**EXERCISE REQUIREMENTS**
• A. Update the "Patience with the Weeds" text: reproduce it beginning at the words "Since you’re justice" and stopping after "their wicked ways.", with "clemency" replaced by "mercy".
• B. In the "Patience with the Weeds" text, what does the opening paragraph say God keeps doing?
• C. Resume the "Patience with the Weeds" text, picking up after its final sentence.

**EXTRACTED TEXT**
PATIENCE WITH THE WEEDS
You feel happily surprised when after a mistake or an offense on your part the person you have hurt is patient with you and gives you a new chances. That is God’s way with us. He keeps believing in us. That is also the way God wants us to treat one another. Like him, we should be fully aware that people are neither entirely good nor completely bad, and that therefore we should be patient, forgiving, trusting and give time to heal. Let us thank our Lord for his patience and ask him to make us a bit like himself.
First Reading: Wisdom 12:13, 16-19
But you, Lord, are free to destroy the nations you create. There’s no other God but you, and no one takes care of everybody the way you do. Your record is unimpeachable, so who would impeach you? Neither tyrant nor dictator dare accuse you of anything, let alone of unjust decisions and actions.
Since you’re justice itself, your sentences can’t be anything but just. You never punish the innocent. Your strength is the beginning of your justice; as we know, you’re the God of all, but you act sparingly with each and every one.
You show your resolve by not overreacting when your jurisdiction is challenged; you don’t blow your top every time your existence is denied.
On the contrary, you judge with clemency; you govern with indulgence even though you can dump us anytime you want! Your conduct on the judicial bench has taught your people that justice must always be kind; your conduct as a parent has given your children hope in forgiveness. You didn’t have to rank reconciliation over sin, but you did. You did indeed castigate the enemies of your people, and they deserved to die, but you gave them plenty of space to repent and change their wicked ways.
Second Reading: Romans 8:26-28
Meanwhile, the moment we get tired in the waiting, God’s Spirit is right alongside helping us along. If we don’t know how or what to pray, it doesn’t matter. He does our praying in and for us, making prayer out of our wordless sighs, our aching groans. He knows us far better than we know ourselves, knows our pregnant condition, and keeps us present before God. That’s why we can be so sure that every detail in our lives of love for God is worked into something good.
Gospel: Matthew 13:24-43
He told another story. “God’s kingdom is like a farmer who planted good seed in his field. That night, while his hired men were asleep, his enemy sowed thistles all through the wheat and slipped away before dawn. When the first green shoots appeared and the grain began to form, the thistles showed up, too.

**RECORDS SHOWN**
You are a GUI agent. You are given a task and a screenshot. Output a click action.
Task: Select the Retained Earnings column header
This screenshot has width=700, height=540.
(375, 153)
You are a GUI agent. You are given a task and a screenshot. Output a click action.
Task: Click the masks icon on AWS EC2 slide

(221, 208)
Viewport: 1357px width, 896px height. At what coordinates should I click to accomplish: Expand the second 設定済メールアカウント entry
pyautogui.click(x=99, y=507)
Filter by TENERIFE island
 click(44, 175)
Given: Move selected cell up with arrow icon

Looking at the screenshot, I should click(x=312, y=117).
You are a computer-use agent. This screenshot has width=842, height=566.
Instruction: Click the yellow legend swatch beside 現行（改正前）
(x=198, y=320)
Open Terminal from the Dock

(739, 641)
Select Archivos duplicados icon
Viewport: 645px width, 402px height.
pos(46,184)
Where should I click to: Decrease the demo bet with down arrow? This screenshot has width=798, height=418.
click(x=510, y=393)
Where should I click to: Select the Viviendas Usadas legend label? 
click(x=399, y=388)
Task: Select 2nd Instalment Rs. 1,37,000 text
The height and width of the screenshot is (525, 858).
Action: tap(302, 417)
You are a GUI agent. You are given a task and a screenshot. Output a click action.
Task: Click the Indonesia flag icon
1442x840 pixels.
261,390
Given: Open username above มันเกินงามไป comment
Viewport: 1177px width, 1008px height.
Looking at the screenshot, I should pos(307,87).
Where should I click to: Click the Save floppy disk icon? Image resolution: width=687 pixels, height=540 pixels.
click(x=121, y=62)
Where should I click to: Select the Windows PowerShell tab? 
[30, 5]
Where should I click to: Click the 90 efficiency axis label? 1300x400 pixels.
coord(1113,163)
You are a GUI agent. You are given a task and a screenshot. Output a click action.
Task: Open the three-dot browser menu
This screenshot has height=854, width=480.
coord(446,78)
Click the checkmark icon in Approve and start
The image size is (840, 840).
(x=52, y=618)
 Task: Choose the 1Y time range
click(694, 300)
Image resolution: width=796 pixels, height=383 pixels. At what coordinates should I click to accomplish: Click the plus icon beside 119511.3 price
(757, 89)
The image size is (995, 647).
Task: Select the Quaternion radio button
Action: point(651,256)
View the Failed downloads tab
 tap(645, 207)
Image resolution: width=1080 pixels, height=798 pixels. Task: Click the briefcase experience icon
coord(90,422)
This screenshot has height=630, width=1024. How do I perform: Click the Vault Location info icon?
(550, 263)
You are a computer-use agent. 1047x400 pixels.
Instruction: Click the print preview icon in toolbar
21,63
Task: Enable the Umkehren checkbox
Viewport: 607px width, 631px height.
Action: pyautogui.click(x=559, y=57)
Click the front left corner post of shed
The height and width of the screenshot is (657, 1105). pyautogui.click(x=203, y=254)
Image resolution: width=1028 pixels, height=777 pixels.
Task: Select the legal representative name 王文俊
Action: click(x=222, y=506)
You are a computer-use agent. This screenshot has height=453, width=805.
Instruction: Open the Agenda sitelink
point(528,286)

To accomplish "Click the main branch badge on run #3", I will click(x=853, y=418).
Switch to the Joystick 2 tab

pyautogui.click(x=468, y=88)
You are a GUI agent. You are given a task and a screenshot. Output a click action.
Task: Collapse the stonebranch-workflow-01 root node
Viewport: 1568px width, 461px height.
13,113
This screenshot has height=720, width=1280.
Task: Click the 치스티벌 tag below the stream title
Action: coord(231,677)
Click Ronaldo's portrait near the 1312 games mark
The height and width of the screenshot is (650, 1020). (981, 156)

**TASK-BY-TASK RESULTS**
• A.
Since you’re justice itself, your sentences can’t be anything but just. You never punish the innocent. Your strength is the beginning of your justice; as we know, you’re the God of all, but you act sparingly with each and every one.
You show your resolve by not overreacting when your jurisdiction is challenged; you don’t blow your top every time your existence is denied.
On the contrary, you judge with mercy; you govern with indulgence even though you can dump us anytime you want! Your conduct on the judicial bench has taught your people that justice must always be kind; your conduct as a parent has given your children hope in forgiveness. You didn’t have to rank reconciliation over sin, but you did. You did indeed castigate the enemies of your people, and they deserved to die, but you gave them plenty of space to repent and change their wicked ways.

• B. He keeps believing in us.

• C.
“The farmhands came to the farmer and said, ‘Master, that was clean seed you planted, wasn’t it? Where did these thistles come from?’
“He answered, ‘Some enemy did this.’
“The farmhands asked, ‘Should we weed out the thistles?’
“He said, ‘No, if you weed the thistles, you’ll pull up the wheat, too. Let them grow together until harvest time. Then I’ll instruct the harvesters to pull up the thistles and tie them in bundles for the fire, then gather the wheat and put it in the barn.’”
Another story. “God’s kingdom is like a pine nut that a farmer plants. It is quite small as seeds go, but in the course of years it grows into a huge pine tree, and eagles build nests in it.”
Another story. “God’s kingdom is like yeast that a woman works into the dough for dozens of loaves of barley bread—and waits while the dough rises.”
All Jesus did that day was tell stories—a long storytelling afternoon. His storytelling fulfilled the prophecy:
I will open my mouth and tell stories;
I will bring out into the open
things hidden since the world’s first day.
Jesus dismissed the congregation and went into the house. His disciples came in and said, “Explain to us that story of the thistles in the field.”
So he explained. “The farmer who sows the pure seed is the Son of Man. The field is the world, the pure seeds are subjects of the kingdom, the thistles are subjects of the Devil, and the enemy who sows them is the Devil. The harvest is the end of the age, the curtain of history. The harvest hands are angels.
“The picture of thistles pulled up and burned is a scene from the final act. The Son of Man will send his angels, weed out the thistles from his kingdom, pitch them in the trash, and be done with them. They are going to complain to high heaven, but nobody is going to listen. At the same time, ripe, holy lives will mature and adorn the kingdom of their Father.
“Are you listening to this? Really listening?
Prayer
Merciful and patient God,
you let your sun rise on both bad and good
and let the rain fall on the just and the wicked alike.
Thank you for your patience and your confidence.
Change our hearts,
give us the time to grow and mature
as disciples of Jesus your Son,
and dispose us to accept everyone
with your own untiring love and trust.
Make this the way your kingdom grows among us.
We ask this through Christ our Lord. Amen.